Further, I remove the duplicate peers and those in the target list. Here, I extract the first part (before “.”) of a RIC into a separate column and run remove duplicate function on that column. This would allow considering the companies which RIC is changed due to a corporate event.

After the dataset with no duplicates is ready, I add the rest of the variables to be used in the ML models that are not directly accessible via the API.

The last variable which needs to be calculated separately is the abnormal return, for which I use the function from the previous article.

After the function is defined, I store the RICs and dates in separate lists to cal them from a loop.

Then I run the function above for each company and append the cumulative abnormal return to a list, which is further inserted into the main dataframe.

As before, since data retrieval takes a relatively long time, I store the data in an excel file once the code is fully executed and further read from there. The dataset is available in the GitHub folder.
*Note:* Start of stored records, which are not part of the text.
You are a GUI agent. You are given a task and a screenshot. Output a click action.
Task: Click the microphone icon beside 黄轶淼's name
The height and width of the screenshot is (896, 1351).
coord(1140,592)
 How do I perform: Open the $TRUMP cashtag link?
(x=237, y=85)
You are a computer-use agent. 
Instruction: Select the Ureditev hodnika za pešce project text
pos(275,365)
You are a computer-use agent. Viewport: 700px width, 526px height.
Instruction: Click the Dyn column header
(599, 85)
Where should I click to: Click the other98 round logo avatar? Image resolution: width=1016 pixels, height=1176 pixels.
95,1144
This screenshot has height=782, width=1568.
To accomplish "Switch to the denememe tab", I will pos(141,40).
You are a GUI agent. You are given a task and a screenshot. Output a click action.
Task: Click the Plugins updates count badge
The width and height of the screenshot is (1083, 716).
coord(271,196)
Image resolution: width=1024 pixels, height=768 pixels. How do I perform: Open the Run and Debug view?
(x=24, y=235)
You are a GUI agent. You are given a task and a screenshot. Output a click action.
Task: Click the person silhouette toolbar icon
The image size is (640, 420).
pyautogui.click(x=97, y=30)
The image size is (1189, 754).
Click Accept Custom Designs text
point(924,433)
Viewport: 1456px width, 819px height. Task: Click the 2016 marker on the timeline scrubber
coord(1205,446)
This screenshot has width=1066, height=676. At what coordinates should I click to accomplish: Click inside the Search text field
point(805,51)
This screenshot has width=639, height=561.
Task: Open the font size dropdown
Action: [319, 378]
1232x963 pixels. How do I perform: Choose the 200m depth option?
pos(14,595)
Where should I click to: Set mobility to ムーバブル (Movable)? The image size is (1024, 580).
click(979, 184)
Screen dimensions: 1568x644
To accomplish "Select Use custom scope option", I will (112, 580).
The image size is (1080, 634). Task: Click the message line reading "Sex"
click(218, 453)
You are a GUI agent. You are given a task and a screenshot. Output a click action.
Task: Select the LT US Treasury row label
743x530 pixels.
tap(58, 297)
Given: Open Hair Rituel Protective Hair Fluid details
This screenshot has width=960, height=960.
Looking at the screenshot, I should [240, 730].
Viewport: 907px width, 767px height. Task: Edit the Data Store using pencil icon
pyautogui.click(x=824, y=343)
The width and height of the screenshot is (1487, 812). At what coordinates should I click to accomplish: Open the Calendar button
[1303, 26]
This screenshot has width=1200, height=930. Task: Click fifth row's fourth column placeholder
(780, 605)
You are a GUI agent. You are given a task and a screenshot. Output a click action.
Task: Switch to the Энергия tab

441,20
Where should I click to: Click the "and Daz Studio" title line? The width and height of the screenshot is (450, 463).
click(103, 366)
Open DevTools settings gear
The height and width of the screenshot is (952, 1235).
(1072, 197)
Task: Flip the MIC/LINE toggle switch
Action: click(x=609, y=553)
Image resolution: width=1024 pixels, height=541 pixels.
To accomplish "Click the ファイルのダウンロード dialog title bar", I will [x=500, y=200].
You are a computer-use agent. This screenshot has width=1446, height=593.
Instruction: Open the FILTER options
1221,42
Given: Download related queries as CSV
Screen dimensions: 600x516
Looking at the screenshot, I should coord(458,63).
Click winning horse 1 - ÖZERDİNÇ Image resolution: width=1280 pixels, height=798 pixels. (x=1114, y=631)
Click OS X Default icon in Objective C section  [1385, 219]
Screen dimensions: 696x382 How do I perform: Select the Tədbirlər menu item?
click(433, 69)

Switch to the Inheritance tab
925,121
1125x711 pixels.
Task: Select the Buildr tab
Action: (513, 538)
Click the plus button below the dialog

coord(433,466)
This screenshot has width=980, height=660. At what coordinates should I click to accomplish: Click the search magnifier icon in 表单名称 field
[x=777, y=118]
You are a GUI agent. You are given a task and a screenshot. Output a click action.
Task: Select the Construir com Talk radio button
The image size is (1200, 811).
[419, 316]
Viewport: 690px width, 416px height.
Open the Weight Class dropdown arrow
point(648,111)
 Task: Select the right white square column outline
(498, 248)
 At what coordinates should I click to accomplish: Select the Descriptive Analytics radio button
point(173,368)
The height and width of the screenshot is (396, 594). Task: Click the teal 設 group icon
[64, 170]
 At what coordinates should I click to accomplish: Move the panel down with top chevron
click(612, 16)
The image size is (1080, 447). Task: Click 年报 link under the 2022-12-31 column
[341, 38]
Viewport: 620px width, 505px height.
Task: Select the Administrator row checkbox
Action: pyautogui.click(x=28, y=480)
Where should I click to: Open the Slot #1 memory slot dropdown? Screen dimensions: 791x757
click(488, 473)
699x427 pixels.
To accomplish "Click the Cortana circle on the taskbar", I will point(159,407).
Number of target companies in the dataset: 182
Number of non-target companies in the dataset: 3648

The dataset consists of 182 target and 3648 non-target companies totaling 3849 companies. Although it is important to test the model on an imbalanced dataset considering that non-target companies are more common in the real world than the target ones, it is not necessary to have this big ratio of 20:1. The challenge with many companies is that we will end up with 100,000s of textual instances to run NLP on. This will obviously require a lot of time and computational power, which I believe is not necessary for the purpose of this article. Thus, I take first up to the seven closest peers per target company which still ensures similar to real-world distribution. One can easily select more peers and even all of them and still run all of the processes coming next in this article.

Finally, I remove the rest of the variables which were used to calculate the variables to be included in the ML models. The final dataset structure is reported next.

Number of target companies in the dataset: 182
Number of non-target companies in the dataset: 1157

Section 2: Evaluate news sentiment prior to the M&A

This section walks through the retrieval of news headlines during the previous 30 days of the M&A announcement and utilizes FinBert and BERT-RNA models to evaluate the sentiment of each headline. If FinBert has a pre-trained classification engine and the headlines can be directly passed to it, BERT-RNA returns embeddings only. To get sentiment classifications for the latter, a classification model on the embeddings needs to be trained first, and only then passed the headlines to the classification engine.

2.1 Get news headlines

Before running sentiment analysis, news headlines for both target and non-target companies are requested using the get_news_headlines function of RDP API. Here, instead of the actual news stories, I use only news headlines considering the high number of those, which, as we will see further in this article, is around 122,000 instances. The challenge is that to get individual storylines, we would have to make 122,000 API calls. Just this will take more than 12 days considering the daily API call limit of 10,000 requests. Thus, I have decided to lose the API call overhead and focus on the headline text. Here, I just iterate over the news headlines and then pass the headline text to the sentiment engines, which will return the sentiment score.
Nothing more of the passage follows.